Central banks pumping money into the system is, as descried above, switching currency in accounts at the Reserve Bank of Australia. It’s a smokescreen. QE has had The RBA purchasing bonds that are issued by the AOFM. Now treasury ‘owes’ money to the RBA. Yet within the mainstream media there is no acknowledgment that all spending has to originate from treasury as it marks up an account at the central bank. That is what the banks use to then purchase bonds!

Australia is only half pregnant with MMT because the RBA governor Philip Lowe insists that there is no such thing as a free lunch. Meanwhile governments elsewhere are munching on cost-free cash for lunch.
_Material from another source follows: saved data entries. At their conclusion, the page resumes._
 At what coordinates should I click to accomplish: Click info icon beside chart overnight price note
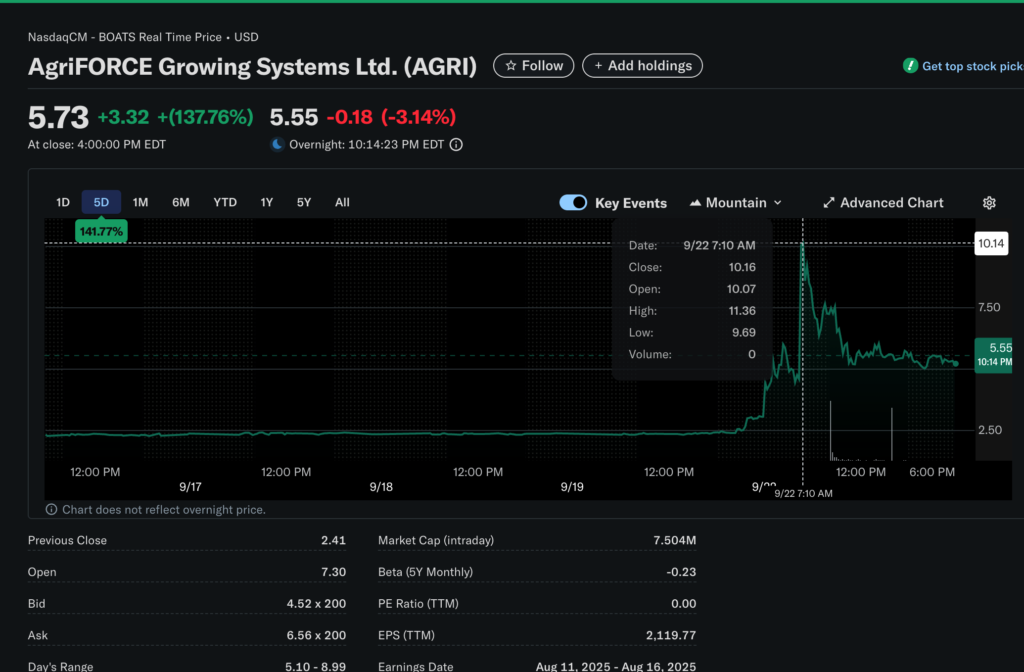point(51,510)
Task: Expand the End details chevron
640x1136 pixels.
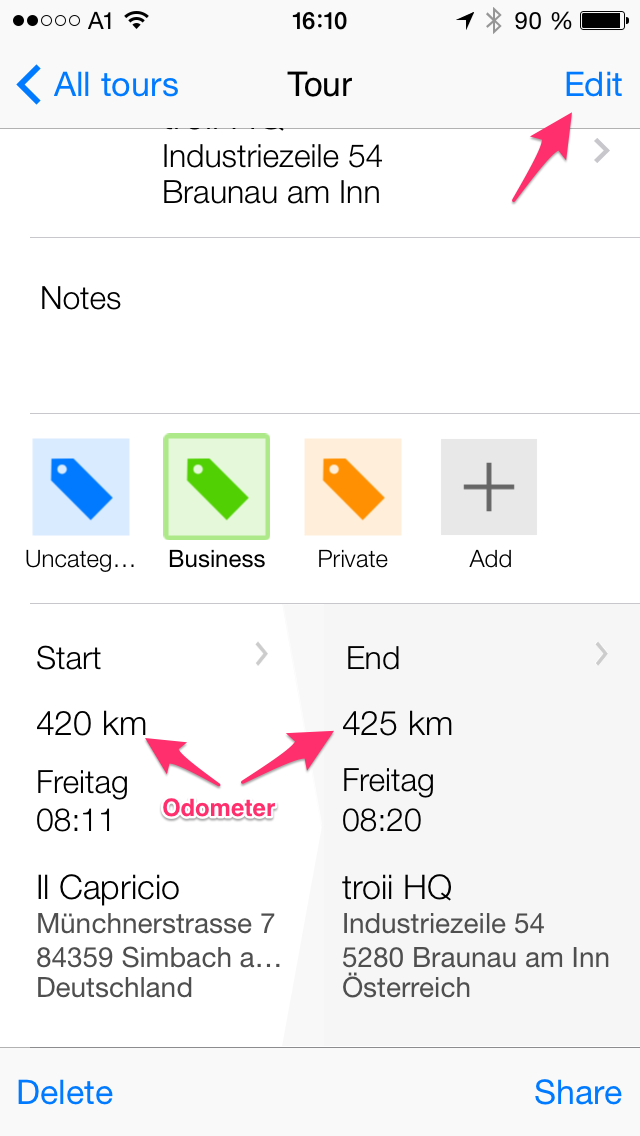Action: 601,654
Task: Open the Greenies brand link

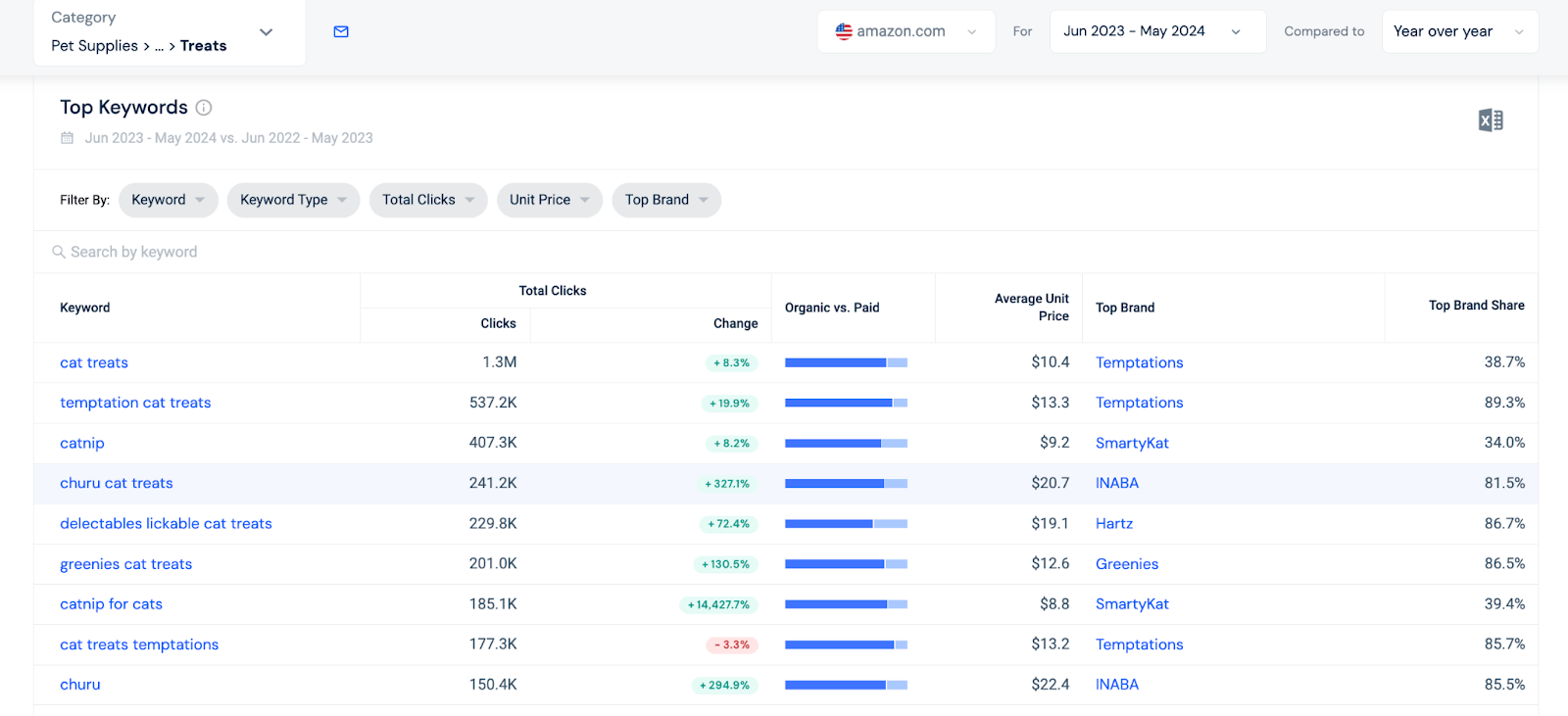Action: (1127, 564)
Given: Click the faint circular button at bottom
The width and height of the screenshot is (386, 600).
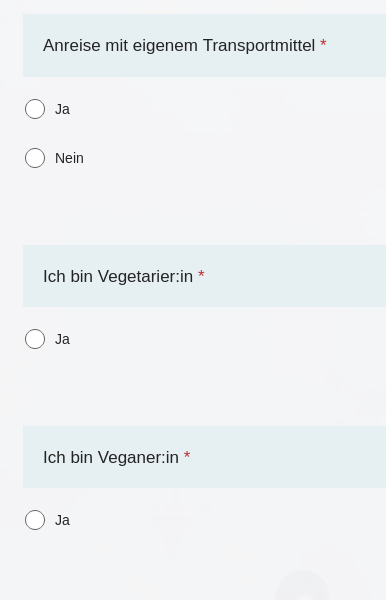Looking at the screenshot, I should [x=302, y=585].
This is one of those myths that gets paraded around to invoke a fear of inflation. If we keep spending and if we continue to ‘fund’ treasury, eventually we will impoverish future generations and there will be inflation.

News flash: We have literally seen the Australian Government spend billions of dollars from nothing – we have seen the RBA engage in bond buybacks (QE) to expand the balance sheets of the banks and we had deflation.

Kohler gets that correct

Maybe the bill will be presented later in the form of inflation, as Dr Lowe confidently predicts, maybe not. But central banks have been printing money for 10 years so far and inflation hasn’t stirred.

I don’t describe it as ‘printing money’ but his comment that what central banks told us, that inflation will stir as a result, is spot on.

Conclusion

The policy prescriptions that you can advocate are thus different by viewing government spending through the lens that issuers spend first and tax and issue bonds after the fact.

The policy positions we need to wind down support measures (unemployment benefits) are shown to be purely spiteful. They ignore that governments choose the unemployment rate and can always purchase idle labour. We thus force people into poverty and punish them as a result of failed government policy to ensure enough jobs.

The positions taken by the mainstream economics that we should ‘spend now because rates are low’ are wrong too. Watch as they begin to attack government spending again at the first chance they can. We should spend as much as is politically desired on public infrastructure and full employment. Removing the lens that taxes fund our expenditure (rather than government spending funding our ability to pay tax) and ending the nonsense that states ‘bond issuance (government debt) ‘funds’ the government’ allows us to have better, more truthful discourse on the public services we should be providing.